Provided data:
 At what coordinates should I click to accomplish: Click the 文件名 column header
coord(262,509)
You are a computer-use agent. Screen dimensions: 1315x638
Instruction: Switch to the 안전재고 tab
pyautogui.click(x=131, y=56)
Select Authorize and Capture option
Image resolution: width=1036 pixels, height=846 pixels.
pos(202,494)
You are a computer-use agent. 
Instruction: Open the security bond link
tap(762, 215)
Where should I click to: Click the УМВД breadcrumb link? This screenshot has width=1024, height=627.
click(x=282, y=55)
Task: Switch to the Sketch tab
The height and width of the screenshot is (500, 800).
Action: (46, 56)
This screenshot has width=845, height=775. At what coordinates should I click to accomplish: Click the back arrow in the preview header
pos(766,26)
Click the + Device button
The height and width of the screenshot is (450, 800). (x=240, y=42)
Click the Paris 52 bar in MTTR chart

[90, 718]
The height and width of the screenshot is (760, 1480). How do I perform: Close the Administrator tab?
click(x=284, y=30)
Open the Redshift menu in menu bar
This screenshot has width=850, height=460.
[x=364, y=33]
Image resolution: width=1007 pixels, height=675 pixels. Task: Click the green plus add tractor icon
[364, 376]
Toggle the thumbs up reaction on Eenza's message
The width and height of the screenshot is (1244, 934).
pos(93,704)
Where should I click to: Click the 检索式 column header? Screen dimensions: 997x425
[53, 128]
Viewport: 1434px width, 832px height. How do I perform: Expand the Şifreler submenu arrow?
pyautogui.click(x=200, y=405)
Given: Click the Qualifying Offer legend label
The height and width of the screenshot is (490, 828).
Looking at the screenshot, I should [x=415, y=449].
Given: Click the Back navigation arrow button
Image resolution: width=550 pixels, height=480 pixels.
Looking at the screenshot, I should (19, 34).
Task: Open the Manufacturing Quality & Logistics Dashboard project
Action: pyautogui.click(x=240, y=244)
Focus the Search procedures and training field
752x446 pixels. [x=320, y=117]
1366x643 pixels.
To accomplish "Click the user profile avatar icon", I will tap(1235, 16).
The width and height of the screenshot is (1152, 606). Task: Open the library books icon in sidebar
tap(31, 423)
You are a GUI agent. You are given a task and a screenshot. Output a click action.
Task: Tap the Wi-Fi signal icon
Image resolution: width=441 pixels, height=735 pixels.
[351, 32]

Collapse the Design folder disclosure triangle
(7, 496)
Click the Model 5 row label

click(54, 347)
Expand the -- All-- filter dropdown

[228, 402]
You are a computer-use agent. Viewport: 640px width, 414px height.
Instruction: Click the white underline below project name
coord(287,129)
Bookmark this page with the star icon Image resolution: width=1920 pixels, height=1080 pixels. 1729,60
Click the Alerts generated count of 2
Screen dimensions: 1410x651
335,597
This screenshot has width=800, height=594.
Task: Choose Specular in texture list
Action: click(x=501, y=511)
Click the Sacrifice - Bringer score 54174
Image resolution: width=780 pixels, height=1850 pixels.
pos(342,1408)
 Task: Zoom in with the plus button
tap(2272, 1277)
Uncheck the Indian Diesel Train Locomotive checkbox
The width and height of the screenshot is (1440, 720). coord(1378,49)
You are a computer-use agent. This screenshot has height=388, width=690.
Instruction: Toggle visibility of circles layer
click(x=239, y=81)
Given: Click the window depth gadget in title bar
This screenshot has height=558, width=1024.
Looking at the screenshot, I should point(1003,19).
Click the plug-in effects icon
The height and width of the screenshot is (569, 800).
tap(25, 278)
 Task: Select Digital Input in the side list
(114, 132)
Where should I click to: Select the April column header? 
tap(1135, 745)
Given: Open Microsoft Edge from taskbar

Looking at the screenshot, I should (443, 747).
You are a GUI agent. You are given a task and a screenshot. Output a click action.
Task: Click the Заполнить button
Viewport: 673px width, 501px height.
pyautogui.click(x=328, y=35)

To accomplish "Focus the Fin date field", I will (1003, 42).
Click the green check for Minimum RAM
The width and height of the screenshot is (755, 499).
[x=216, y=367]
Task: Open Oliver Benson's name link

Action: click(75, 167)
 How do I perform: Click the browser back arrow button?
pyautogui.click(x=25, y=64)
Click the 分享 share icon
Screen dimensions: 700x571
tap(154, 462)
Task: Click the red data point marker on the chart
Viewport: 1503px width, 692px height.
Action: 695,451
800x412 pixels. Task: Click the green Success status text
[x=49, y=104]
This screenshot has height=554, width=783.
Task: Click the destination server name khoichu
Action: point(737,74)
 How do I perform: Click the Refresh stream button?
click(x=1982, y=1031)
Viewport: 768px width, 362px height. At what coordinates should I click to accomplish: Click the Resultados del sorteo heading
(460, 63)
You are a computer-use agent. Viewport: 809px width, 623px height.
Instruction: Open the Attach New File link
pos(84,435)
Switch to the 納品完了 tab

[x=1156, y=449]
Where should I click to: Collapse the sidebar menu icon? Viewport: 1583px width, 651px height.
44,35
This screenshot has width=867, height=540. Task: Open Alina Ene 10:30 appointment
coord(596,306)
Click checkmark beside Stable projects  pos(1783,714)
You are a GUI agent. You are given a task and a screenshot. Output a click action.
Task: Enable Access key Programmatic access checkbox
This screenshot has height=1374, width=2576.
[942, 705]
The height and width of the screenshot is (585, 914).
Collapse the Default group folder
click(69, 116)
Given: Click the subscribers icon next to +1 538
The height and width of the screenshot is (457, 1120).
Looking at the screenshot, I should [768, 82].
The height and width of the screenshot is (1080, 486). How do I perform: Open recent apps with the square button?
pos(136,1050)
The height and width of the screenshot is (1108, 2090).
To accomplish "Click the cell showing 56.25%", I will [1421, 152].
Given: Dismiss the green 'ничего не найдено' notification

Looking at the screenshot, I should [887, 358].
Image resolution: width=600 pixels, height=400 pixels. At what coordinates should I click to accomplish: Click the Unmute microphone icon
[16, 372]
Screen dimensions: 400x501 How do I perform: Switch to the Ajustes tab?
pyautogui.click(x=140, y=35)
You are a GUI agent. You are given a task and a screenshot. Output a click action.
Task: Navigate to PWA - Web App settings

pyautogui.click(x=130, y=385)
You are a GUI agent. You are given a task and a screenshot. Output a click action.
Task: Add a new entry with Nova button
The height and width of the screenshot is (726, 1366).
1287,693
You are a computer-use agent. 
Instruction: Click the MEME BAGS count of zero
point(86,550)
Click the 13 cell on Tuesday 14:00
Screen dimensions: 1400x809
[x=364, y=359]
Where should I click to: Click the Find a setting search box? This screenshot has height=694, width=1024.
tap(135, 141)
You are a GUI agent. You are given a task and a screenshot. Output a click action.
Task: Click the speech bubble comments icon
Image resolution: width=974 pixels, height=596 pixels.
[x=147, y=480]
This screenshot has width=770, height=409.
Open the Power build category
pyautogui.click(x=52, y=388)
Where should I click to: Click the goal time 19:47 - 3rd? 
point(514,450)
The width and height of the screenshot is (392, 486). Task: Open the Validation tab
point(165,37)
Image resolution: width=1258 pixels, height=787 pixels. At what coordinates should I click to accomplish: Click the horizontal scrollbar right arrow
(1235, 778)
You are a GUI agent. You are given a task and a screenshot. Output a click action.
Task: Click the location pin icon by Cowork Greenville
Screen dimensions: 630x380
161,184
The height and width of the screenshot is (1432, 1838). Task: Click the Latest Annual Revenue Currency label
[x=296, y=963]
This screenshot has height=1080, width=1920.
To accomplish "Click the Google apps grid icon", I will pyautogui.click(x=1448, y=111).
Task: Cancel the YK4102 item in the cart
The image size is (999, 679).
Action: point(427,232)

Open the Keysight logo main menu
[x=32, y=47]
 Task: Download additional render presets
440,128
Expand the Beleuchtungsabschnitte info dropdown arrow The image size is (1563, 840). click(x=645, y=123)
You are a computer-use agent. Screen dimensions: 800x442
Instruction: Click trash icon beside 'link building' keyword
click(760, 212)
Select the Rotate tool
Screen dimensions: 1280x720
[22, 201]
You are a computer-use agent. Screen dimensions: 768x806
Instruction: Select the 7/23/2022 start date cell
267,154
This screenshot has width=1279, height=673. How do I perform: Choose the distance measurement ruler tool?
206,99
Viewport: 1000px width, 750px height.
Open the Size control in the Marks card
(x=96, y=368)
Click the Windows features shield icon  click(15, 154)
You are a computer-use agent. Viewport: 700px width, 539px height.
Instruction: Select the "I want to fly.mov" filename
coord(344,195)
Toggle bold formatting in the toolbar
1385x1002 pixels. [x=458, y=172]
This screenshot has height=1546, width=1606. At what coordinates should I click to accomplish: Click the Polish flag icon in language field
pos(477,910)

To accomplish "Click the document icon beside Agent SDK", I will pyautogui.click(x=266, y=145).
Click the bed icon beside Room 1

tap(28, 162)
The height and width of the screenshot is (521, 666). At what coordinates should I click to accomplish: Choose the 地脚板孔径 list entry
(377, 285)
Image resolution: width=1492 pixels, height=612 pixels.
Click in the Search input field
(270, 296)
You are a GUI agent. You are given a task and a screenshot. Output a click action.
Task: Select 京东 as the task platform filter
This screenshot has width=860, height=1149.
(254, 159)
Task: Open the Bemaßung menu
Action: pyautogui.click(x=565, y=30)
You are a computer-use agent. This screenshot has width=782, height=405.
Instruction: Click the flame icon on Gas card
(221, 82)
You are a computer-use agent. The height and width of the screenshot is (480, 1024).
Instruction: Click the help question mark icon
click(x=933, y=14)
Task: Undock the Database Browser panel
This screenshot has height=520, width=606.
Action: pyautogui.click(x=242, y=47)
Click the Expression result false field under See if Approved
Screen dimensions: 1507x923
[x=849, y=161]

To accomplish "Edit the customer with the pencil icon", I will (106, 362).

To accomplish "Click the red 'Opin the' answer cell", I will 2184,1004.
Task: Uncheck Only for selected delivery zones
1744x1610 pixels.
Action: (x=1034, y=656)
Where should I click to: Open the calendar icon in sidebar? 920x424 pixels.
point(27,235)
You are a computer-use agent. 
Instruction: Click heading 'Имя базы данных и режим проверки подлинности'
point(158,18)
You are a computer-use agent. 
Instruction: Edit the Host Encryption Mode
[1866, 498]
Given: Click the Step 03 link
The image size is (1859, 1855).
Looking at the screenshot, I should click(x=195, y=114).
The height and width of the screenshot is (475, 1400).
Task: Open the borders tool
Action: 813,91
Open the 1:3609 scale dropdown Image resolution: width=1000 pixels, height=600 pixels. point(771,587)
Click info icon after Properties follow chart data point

What to work on: In the material above, find the line containing "Uncheck the Indian" and the line containing "Given: Click the window", then write out exactly those two lines and every line between them, and nothing more.

Your response:
Uncheck the Indian Diesel Train Locomotive checkbox
The width and height of the screenshot is (1440, 720). coord(1378,49)
You are a computer-use agent. This screenshot has height=388, width=690.
Instruction: Toggle visibility of circles layer
click(x=239, y=81)
Given: Click the window depth gadget in title bar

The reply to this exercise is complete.